# INFORMATION SUPPLIED
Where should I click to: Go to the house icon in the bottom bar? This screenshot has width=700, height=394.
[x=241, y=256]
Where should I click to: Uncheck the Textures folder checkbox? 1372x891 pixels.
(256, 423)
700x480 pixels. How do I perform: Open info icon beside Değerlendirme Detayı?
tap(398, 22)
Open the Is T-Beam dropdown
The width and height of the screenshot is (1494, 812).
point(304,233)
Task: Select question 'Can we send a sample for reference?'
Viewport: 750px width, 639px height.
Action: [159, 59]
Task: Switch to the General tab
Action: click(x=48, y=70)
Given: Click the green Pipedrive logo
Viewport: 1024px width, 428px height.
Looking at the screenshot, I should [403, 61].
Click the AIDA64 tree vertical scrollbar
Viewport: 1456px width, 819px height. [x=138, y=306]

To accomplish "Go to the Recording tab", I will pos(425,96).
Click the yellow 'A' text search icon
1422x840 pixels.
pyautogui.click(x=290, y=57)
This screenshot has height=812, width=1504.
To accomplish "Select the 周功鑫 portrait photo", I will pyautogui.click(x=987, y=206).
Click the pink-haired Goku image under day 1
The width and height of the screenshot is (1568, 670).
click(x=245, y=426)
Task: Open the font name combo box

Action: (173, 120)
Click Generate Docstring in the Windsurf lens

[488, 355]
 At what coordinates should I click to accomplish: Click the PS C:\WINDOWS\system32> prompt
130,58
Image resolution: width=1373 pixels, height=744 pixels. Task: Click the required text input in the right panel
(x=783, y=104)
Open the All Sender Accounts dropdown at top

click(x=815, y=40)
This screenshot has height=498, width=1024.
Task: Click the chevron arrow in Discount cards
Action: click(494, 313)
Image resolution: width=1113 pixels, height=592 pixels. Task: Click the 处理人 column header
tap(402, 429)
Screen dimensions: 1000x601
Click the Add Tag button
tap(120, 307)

# EXERCISE
Please reproduce the stretch from the line containing "Image resolution: width=1113" through the end of the records, requests included, offsetting every click coordinate in the answers by adding 50 to each number.

# TASK ANSWER
Image resolution: width=1113 pixels, height=592 pixels. Task: Click the 处理人 column header
tap(452, 479)
Screen dimensions: 1000x601
Click the Add Tag button
tap(170, 357)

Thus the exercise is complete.